DATA EXCERPTS —
↓

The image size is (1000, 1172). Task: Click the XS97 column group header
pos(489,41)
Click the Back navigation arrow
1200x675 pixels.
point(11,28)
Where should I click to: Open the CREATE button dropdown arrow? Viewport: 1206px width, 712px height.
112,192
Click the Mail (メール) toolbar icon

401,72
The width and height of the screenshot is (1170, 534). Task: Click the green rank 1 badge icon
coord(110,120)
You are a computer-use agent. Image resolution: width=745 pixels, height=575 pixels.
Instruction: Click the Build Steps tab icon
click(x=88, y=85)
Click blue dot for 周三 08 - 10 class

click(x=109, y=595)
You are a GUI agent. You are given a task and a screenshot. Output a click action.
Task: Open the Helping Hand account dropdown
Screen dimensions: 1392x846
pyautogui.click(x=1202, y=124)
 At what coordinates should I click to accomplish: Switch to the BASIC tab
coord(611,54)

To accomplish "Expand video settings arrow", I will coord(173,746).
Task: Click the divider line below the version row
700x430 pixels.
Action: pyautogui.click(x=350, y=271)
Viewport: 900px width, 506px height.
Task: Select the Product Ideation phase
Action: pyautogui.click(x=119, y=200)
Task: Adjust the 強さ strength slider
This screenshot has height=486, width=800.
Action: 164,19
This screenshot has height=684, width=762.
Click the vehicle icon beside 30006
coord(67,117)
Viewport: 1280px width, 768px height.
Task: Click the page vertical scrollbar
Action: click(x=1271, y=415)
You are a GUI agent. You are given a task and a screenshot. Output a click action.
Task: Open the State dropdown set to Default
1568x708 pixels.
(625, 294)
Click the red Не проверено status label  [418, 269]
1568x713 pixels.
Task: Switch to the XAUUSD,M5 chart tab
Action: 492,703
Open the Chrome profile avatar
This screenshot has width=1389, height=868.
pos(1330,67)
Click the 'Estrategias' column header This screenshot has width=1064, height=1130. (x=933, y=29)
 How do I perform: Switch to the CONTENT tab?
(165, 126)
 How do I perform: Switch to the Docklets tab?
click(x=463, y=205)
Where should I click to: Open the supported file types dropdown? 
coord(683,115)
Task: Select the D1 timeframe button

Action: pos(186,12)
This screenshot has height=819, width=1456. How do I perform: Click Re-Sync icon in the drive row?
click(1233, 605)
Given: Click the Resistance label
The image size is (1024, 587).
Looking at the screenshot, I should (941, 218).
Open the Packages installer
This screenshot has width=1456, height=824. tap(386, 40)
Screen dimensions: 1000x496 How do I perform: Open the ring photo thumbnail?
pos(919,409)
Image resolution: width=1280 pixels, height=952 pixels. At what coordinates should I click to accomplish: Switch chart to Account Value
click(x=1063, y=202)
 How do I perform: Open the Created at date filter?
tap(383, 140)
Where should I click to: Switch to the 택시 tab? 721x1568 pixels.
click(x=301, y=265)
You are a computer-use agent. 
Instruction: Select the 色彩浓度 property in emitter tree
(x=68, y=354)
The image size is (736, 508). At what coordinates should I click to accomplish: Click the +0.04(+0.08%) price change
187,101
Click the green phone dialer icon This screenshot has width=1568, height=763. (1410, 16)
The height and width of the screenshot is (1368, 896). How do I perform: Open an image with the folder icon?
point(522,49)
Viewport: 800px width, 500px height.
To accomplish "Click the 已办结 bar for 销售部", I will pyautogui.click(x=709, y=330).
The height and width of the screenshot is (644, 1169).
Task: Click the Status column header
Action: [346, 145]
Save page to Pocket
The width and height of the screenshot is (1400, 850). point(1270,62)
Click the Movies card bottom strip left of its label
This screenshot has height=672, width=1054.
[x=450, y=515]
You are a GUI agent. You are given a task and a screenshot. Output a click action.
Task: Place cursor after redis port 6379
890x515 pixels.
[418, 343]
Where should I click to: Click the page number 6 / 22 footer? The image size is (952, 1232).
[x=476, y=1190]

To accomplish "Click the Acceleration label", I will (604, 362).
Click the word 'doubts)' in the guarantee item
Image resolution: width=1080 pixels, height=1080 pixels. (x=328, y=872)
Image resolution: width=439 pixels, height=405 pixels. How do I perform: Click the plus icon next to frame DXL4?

↑

YOUR TASK — Reproduce the records above verbatim.

ANSWER TO THIS EXERCISE —
The image size is (1000, 1172). Task: Click the XS97 column group header
pos(489,41)
Click the Back navigation arrow
1200x675 pixels.
point(11,28)
Where should I click to: Open the CREATE button dropdown arrow? Viewport: 1206px width, 712px height.
112,192
Click the Mail (メール) toolbar icon

401,72
The width and height of the screenshot is (1170, 534). Task: Click the green rank 1 badge icon
coord(110,120)
You are a computer-use agent. Image resolution: width=745 pixels, height=575 pixels.
Instruction: Click the Build Steps tab icon
click(x=88, y=85)
Click blue dot for 周三 08 - 10 class

click(x=109, y=595)
You are a GUI agent. You are given a task and a screenshot. Output a click action.
Task: Open the Helping Hand account dropdown
Screen dimensions: 1392x846
pyautogui.click(x=1202, y=124)
 At what coordinates should I click to accomplish: Switch to the BASIC tab
coord(611,54)

To accomplish "Expand video settings arrow", I will coord(173,746).
Task: Click the divider line below the version row
700x430 pixels.
Action: pyautogui.click(x=350, y=271)
Viewport: 900px width, 506px height.
Task: Select the Product Ideation phase
Action: pyautogui.click(x=119, y=200)
Task: Adjust the 強さ strength slider
This screenshot has height=486, width=800.
Action: 164,19
This screenshot has height=684, width=762.
Click the vehicle icon beside 30006
coord(67,117)
Viewport: 1280px width, 768px height.
Task: Click the page vertical scrollbar
Action: click(x=1271, y=415)
You are a GUI agent. You are given a task and a screenshot. Output a click action.
Task: Open the State dropdown set to Default
1568x708 pixels.
(625, 294)
Click the red Не проверено status label  [418, 269]
1568x713 pixels.
Task: Switch to the XAUUSD,M5 chart tab
Action: 492,703
Open the Chrome profile avatar
This screenshot has width=1389, height=868.
pos(1330,67)
Click the 'Estrategias' column header This screenshot has width=1064, height=1130. (x=933, y=29)
 How do I perform: Switch to the CONTENT tab?
(165, 126)
 How do I perform: Switch to the Docklets tab?
click(x=463, y=205)
Where should I click to: Open the supported file types dropdown? 
coord(683,115)
Task: Select the D1 timeframe button

Action: pos(186,12)
This screenshot has height=819, width=1456. How do I perform: Click Re-Sync icon in the drive row?
click(1233, 605)
Given: Click the Resistance label
The image size is (1024, 587).
Looking at the screenshot, I should (941, 218).
Open the Packages installer
This screenshot has width=1456, height=824. tap(386, 40)
Screen dimensions: 1000x496 How do I perform: Open the ring photo thumbnail?
pos(919,409)
Image resolution: width=1280 pixels, height=952 pixels. At what coordinates should I click to accomplish: Switch chart to Account Value
click(x=1063, y=202)
 How do I perform: Open the Created at date filter?
tap(383, 140)
Where should I click to: Switch to the 택시 tab? 721x1568 pixels.
click(x=301, y=265)
You are a computer-use agent. 
Instruction: Select the 色彩浓度 property in emitter tree
(x=68, y=354)
The image size is (736, 508). At what coordinates should I click to accomplish: Click the +0.04(+0.08%) price change
187,101
Click the green phone dialer icon This screenshot has width=1568, height=763. (1410, 16)
The height and width of the screenshot is (1368, 896). How do I perform: Open an image with the folder icon?
point(522,49)
Viewport: 800px width, 500px height.
To accomplish "Click the 已办结 bar for 销售部", I will pyautogui.click(x=709, y=330).
The height and width of the screenshot is (644, 1169).
Task: Click the Status column header
Action: [346, 145]
Save page to Pocket
The width and height of the screenshot is (1400, 850). point(1270,62)
Click the Movies card bottom strip left of its label
This screenshot has height=672, width=1054.
[x=450, y=515]
You are a GUI agent. You are given a task and a screenshot. Output a click action.
Task: Place cursor after redis port 6379
890x515 pixels.
[418, 343]
Where should I click to: Click the page number 6 / 22 footer? The image size is (952, 1232).
[x=476, y=1190]

To accomplish "Click the Acceleration label", I will (604, 362).
Click the word 'doubts)' in the guarantee item
Image resolution: width=1080 pixels, height=1080 pixels. (x=328, y=872)
Image resolution: width=439 pixels, height=405 pixels. How do I perform: Click the plus icon next to frame DXL4?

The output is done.